#### [YOUR INSTRUCTIONS]
Given the entries below, would you transcribe exactly the lines starting at the one with "Click the screen depth gadget in top bar" and ending at the one with "You are a GUI", both kept, pictures omitted, nothing extra?
Segment Start: SOURCE RECORDS
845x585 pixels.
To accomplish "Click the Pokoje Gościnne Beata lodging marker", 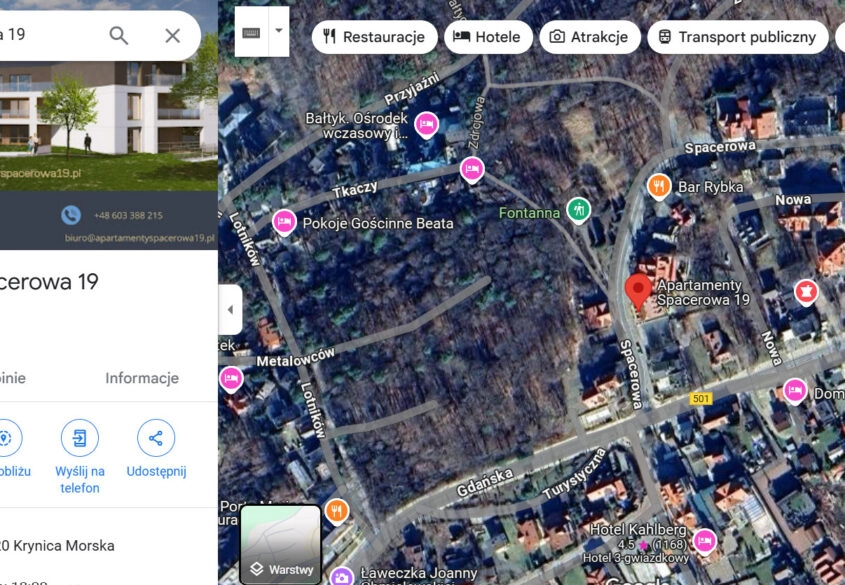I will pos(284,222).
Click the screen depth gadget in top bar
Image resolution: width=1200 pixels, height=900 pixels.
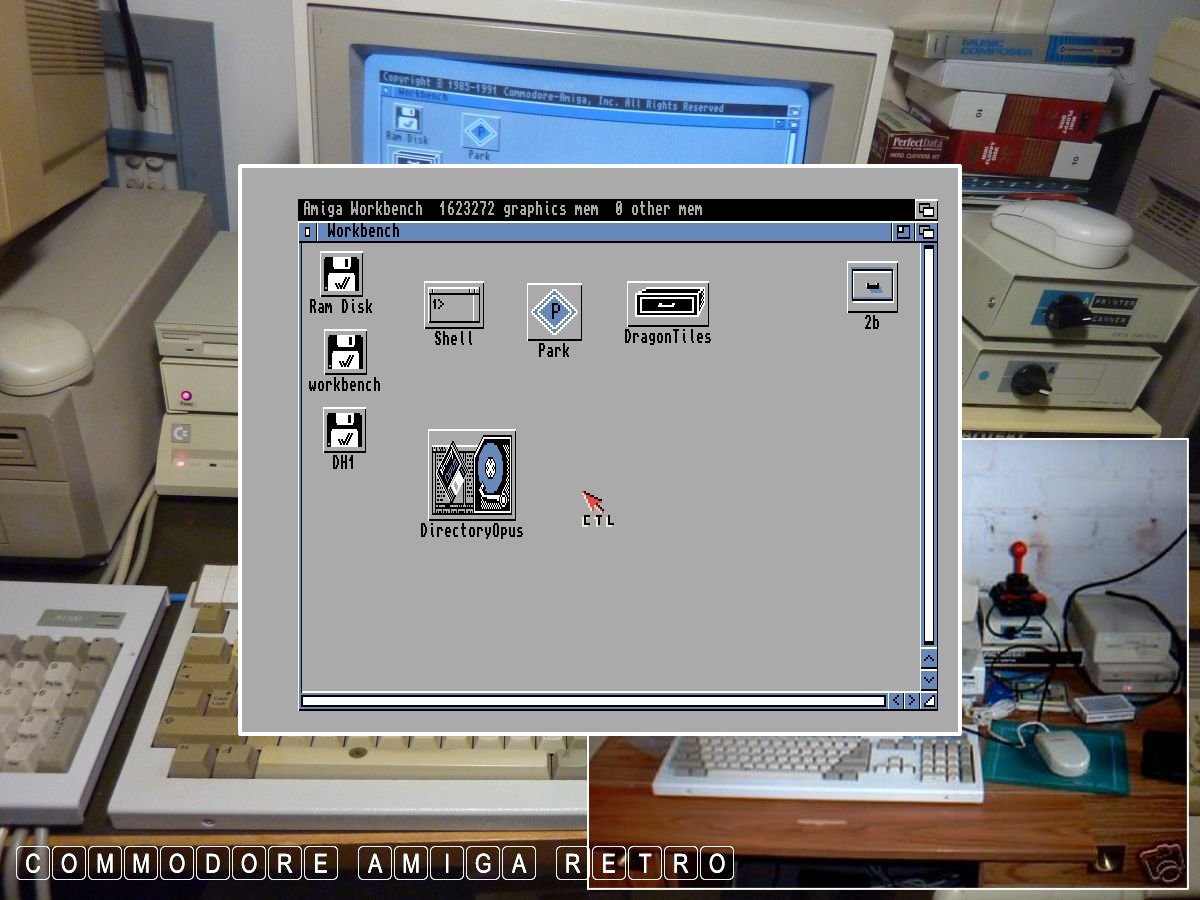927,210
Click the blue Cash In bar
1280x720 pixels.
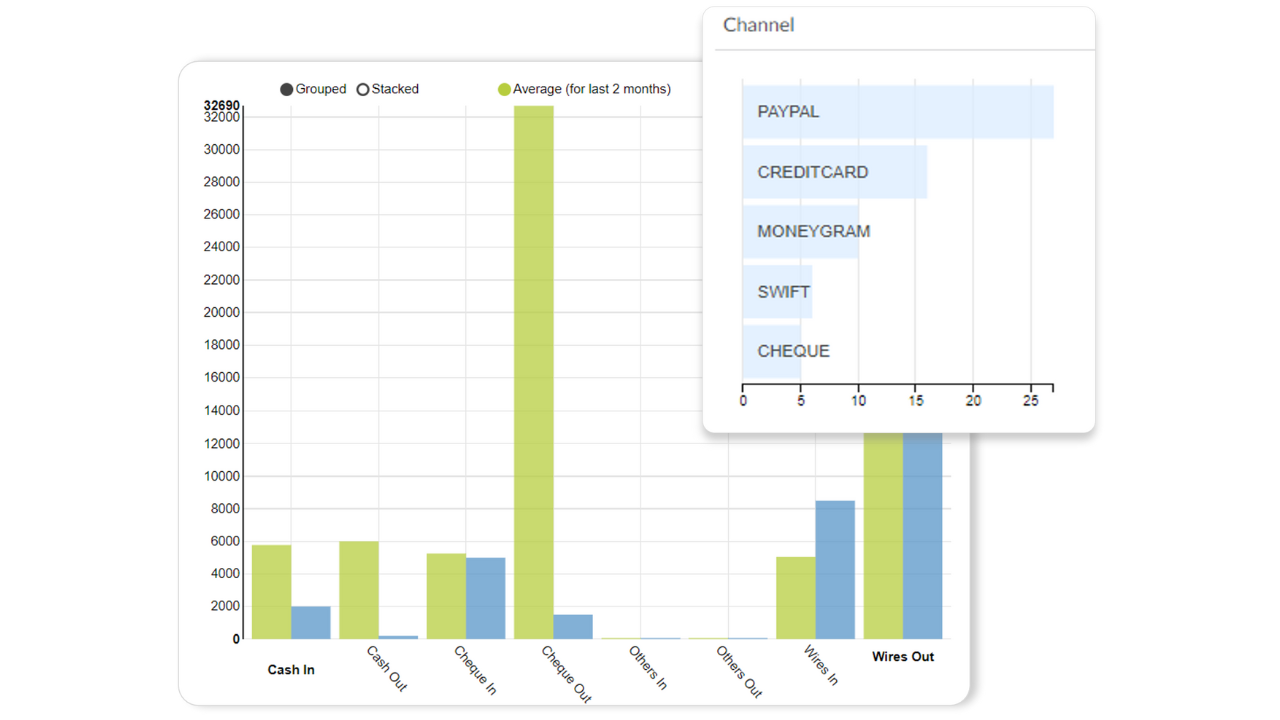[310, 623]
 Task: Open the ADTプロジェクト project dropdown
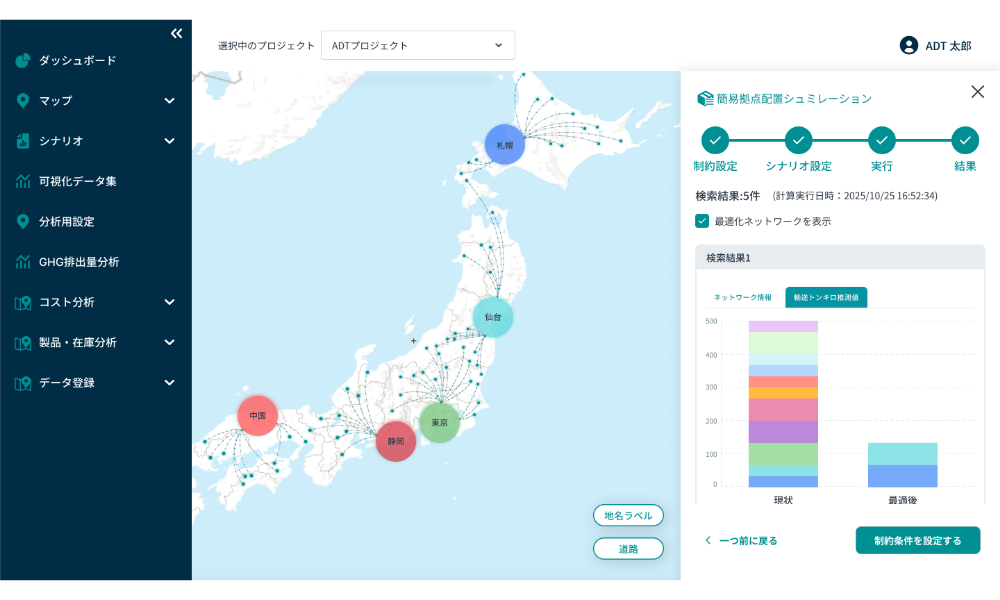point(418,45)
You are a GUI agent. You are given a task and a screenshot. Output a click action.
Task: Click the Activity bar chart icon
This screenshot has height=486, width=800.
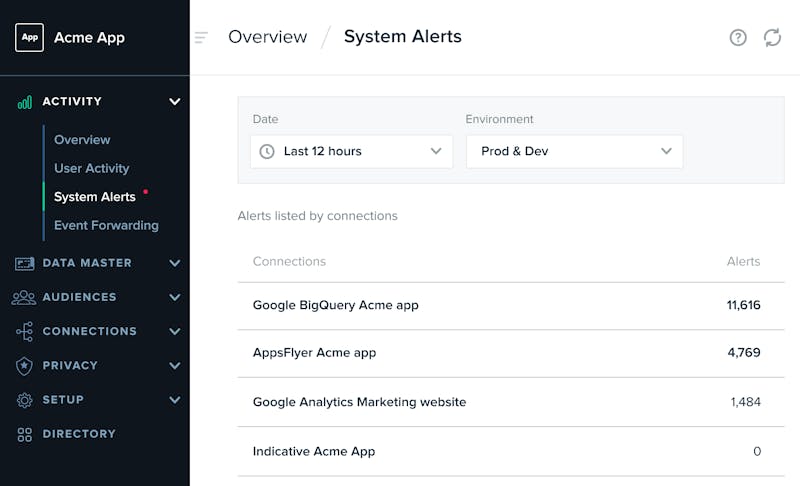tap(24, 102)
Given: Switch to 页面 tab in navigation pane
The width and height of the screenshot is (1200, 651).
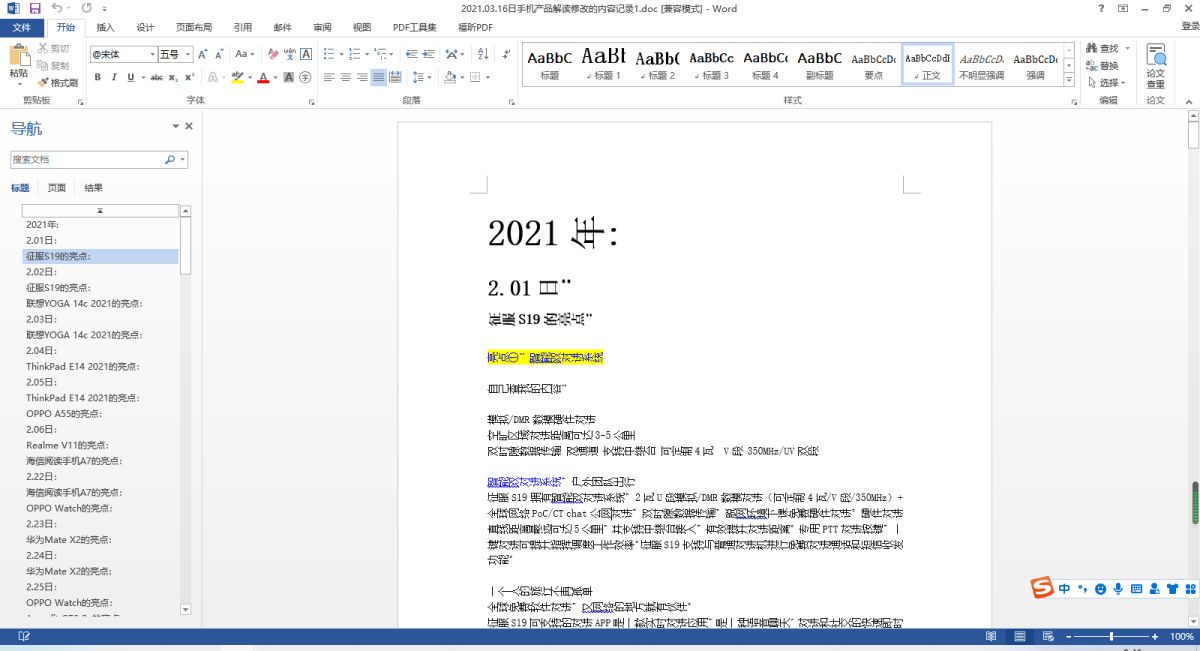Looking at the screenshot, I should 57,188.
Segment End: SOURCE RECORDS
#### [SOLUTION FOR THIS EXERCISE]
Click the screen depth gadget in top bar
Image resolution: width=1200 pixels, height=900 pixels.
927,210
Click the blue Cash In bar
1280x720 pixels.
[310, 623]
 Task: Open the ADTプロジェクト project dropdown
point(418,45)
You are a GUI agent. You are given a task and a screenshot. Output a click action.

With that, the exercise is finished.